▶ The task: Since pictures are not part of the copy, please output only the lines from the one with "Where should I click to: Expand" through the end of the data below, exactly as written.

>>>>

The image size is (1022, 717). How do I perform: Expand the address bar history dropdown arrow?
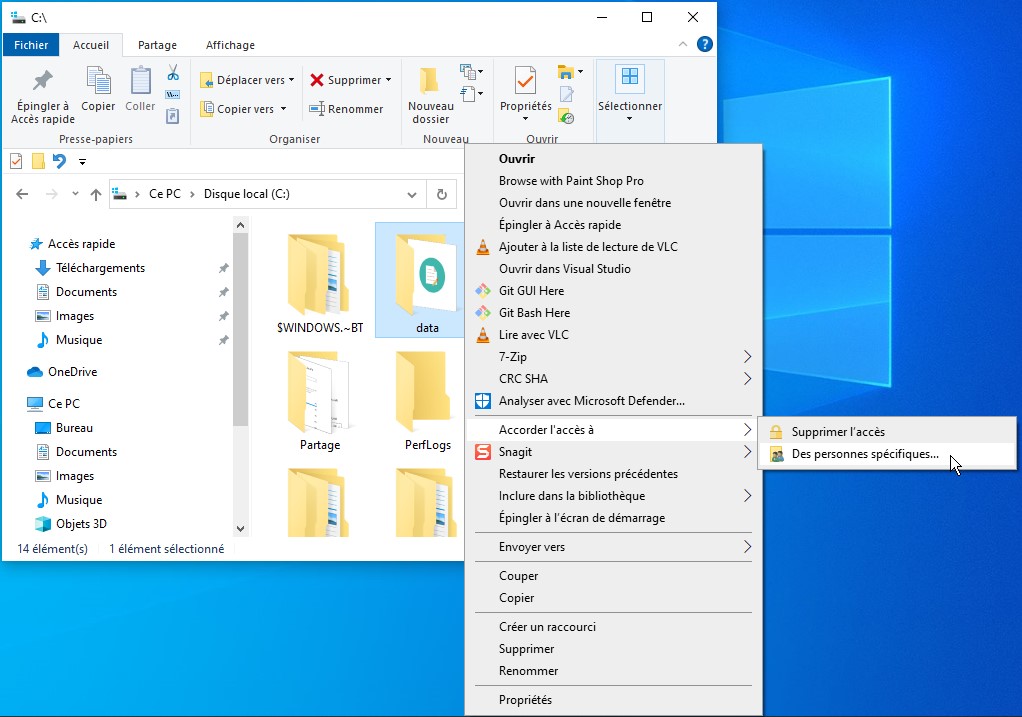412,195
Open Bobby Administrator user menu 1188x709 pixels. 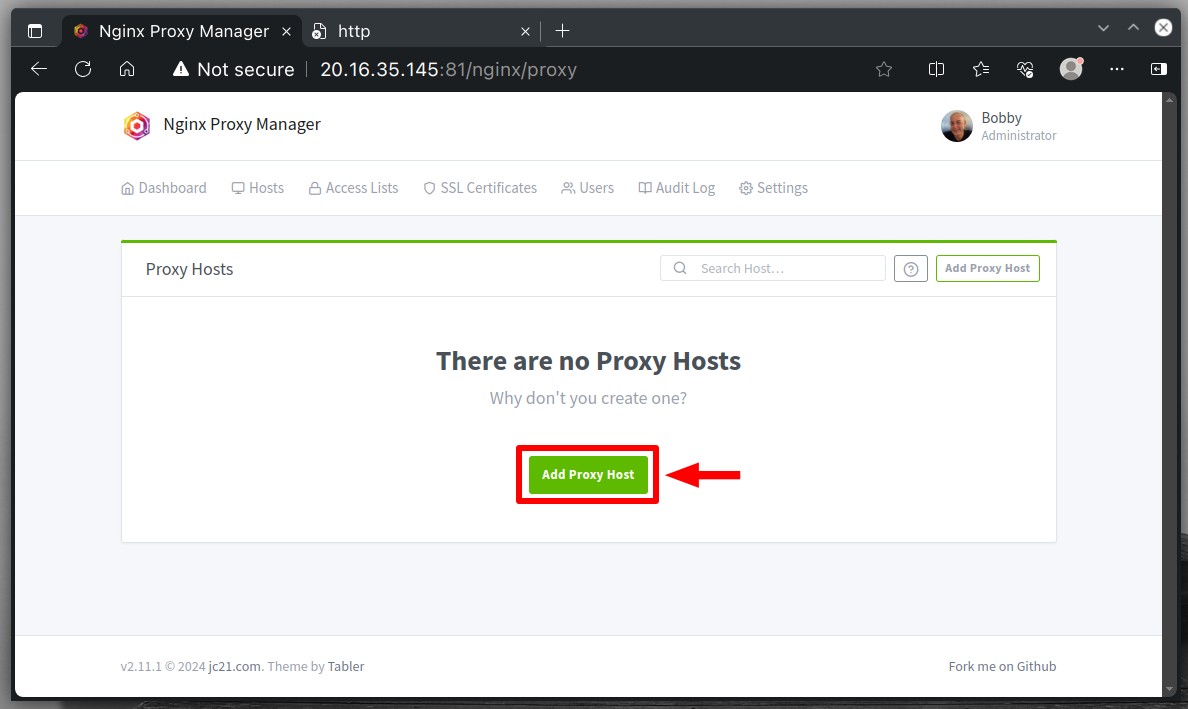tap(999, 126)
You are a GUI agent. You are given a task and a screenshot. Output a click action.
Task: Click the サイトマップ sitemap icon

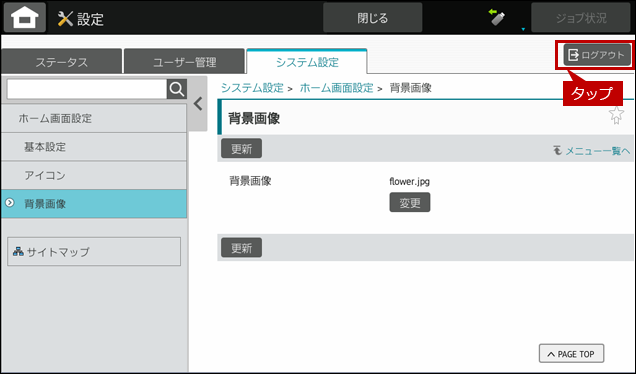[18, 251]
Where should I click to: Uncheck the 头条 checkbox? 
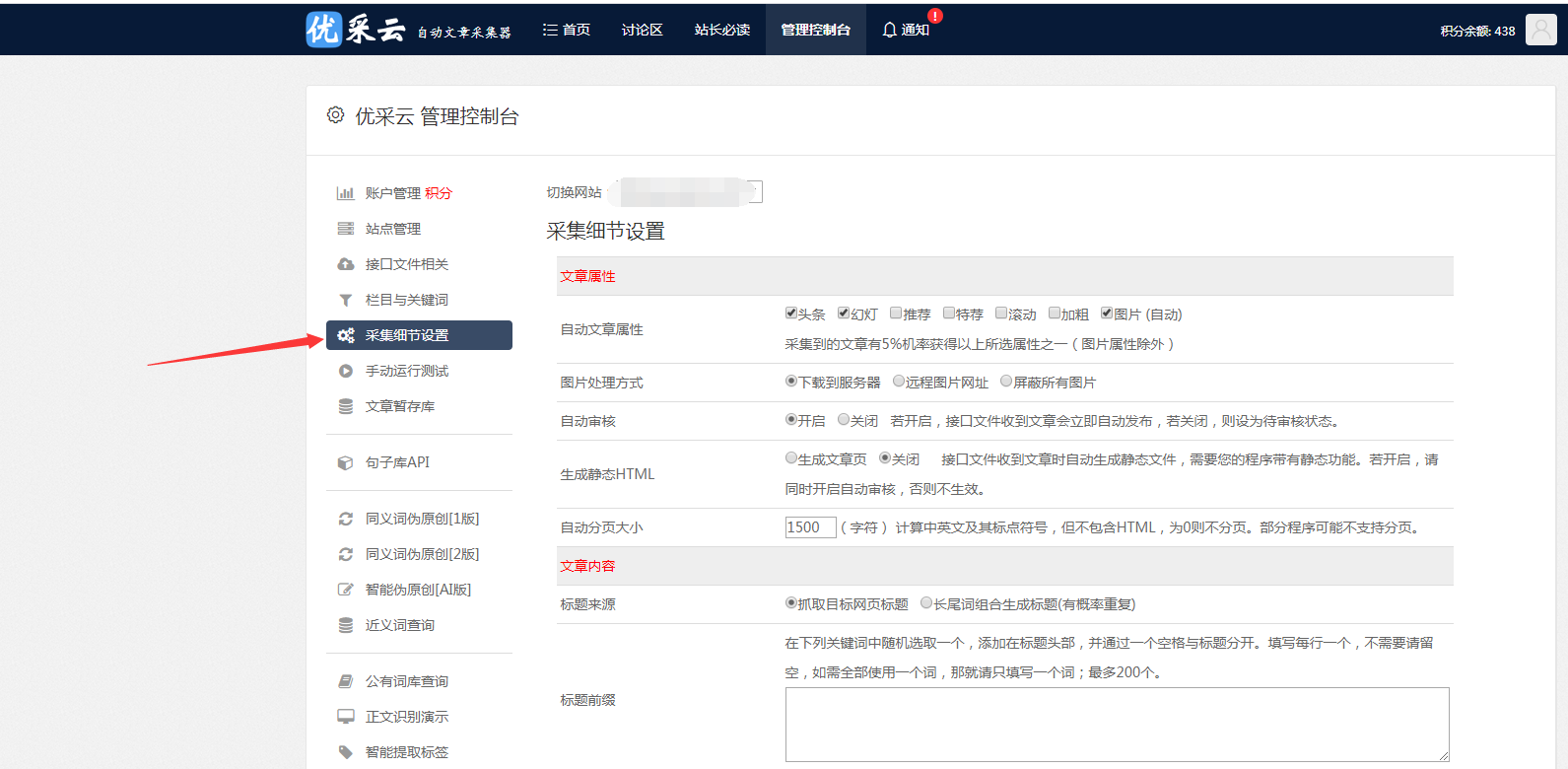pyautogui.click(x=791, y=314)
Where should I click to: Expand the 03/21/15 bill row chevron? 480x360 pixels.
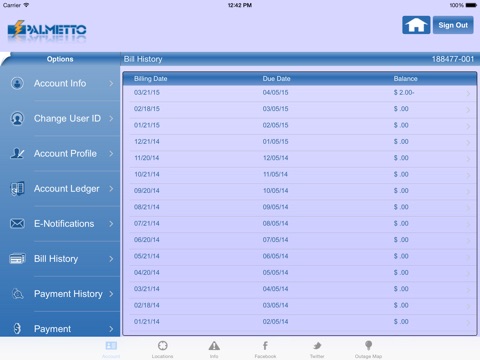(x=468, y=94)
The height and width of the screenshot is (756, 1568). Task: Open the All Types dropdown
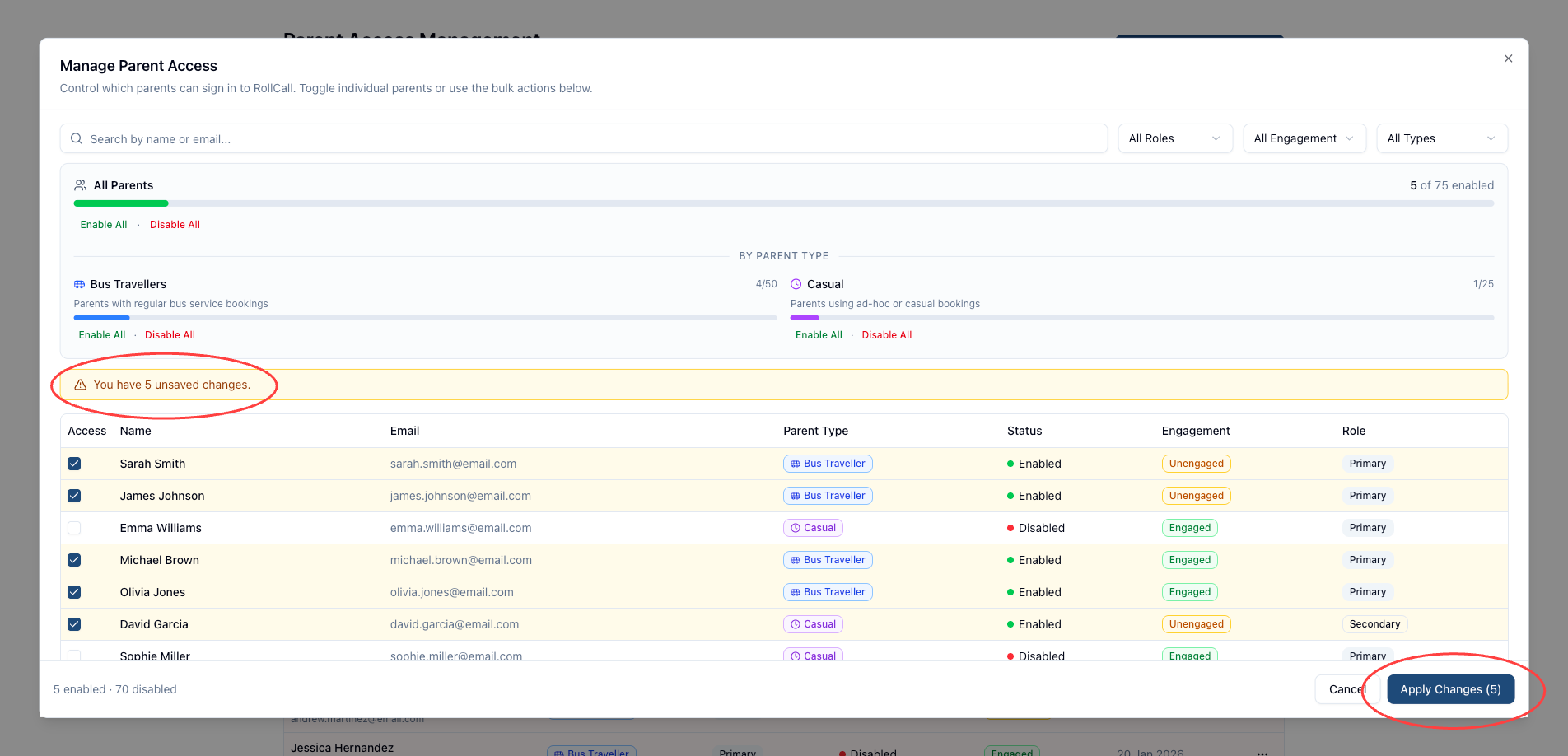[1441, 138]
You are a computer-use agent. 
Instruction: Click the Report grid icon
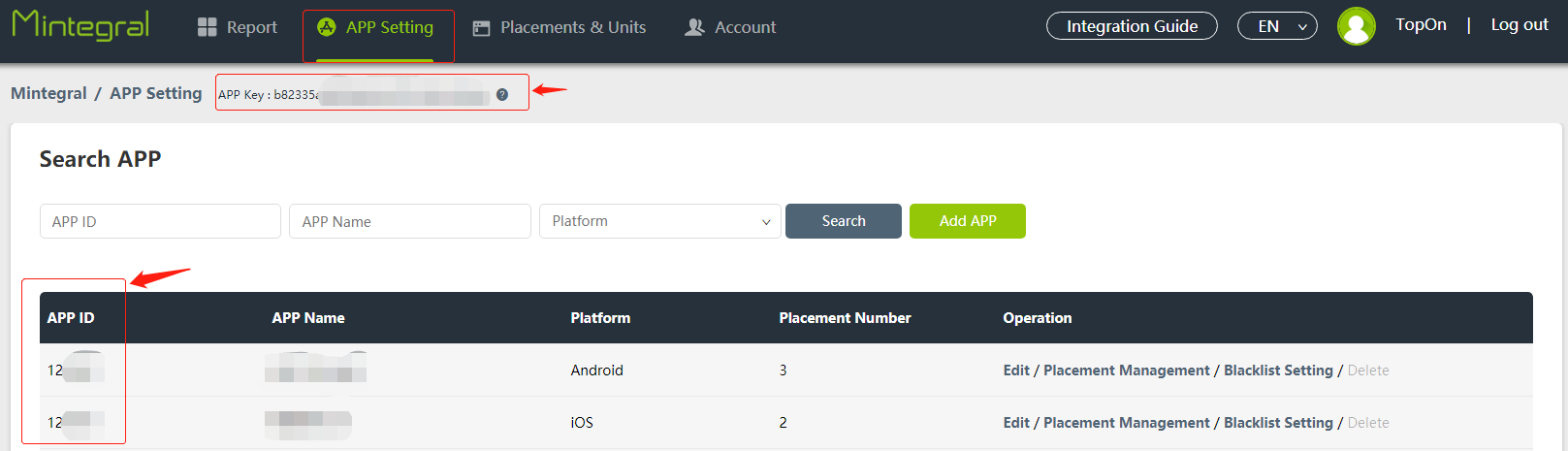pyautogui.click(x=207, y=27)
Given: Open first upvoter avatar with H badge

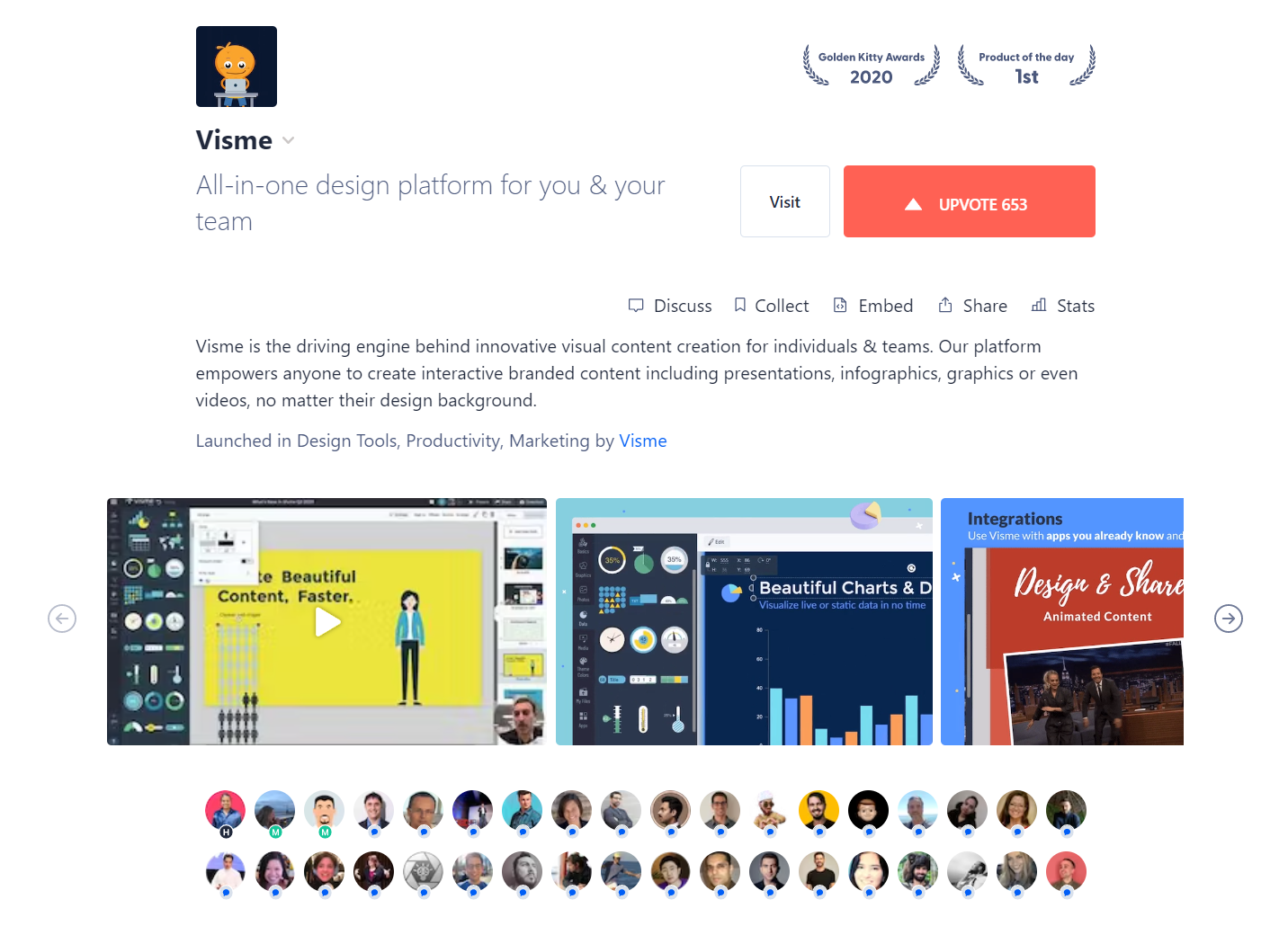Looking at the screenshot, I should [x=225, y=811].
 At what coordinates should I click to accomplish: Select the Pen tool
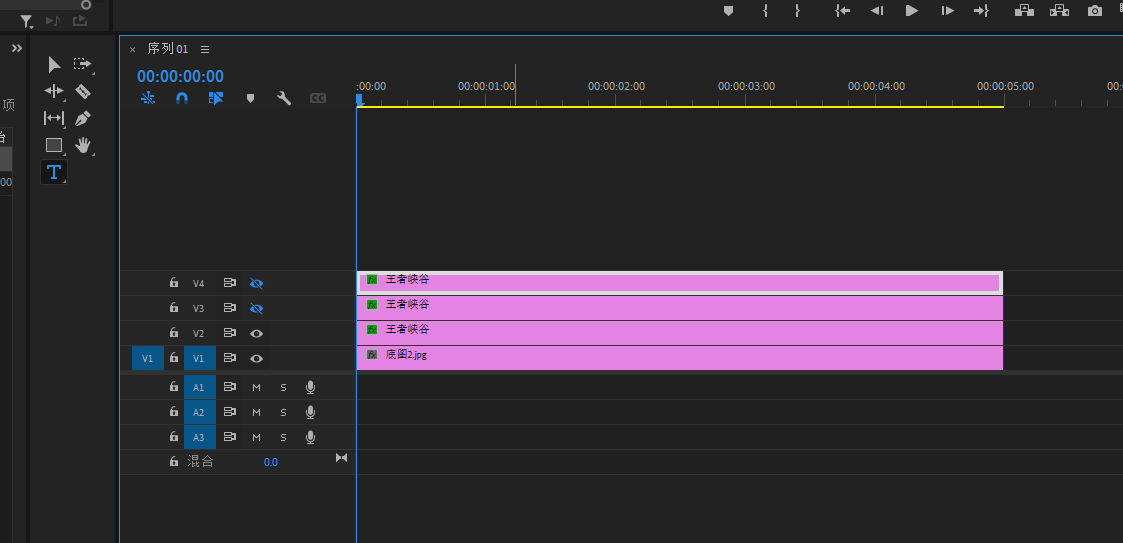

<<<<

▶ Task solution:
Where should I click to: Expand the 03/21/15 bill row chevron? 480x360 pixels.
(x=468, y=94)
The height and width of the screenshot is (756, 1568). Task: Open the All Types dropdown
[1441, 138]
You are a computer-use agent. 
Instruction: Click the Report grid icon
pyautogui.click(x=207, y=27)
Given: Open first upvoter avatar with H badge

Looking at the screenshot, I should [x=225, y=811].
 At what coordinates should I click to accomplish: Select the Pen tool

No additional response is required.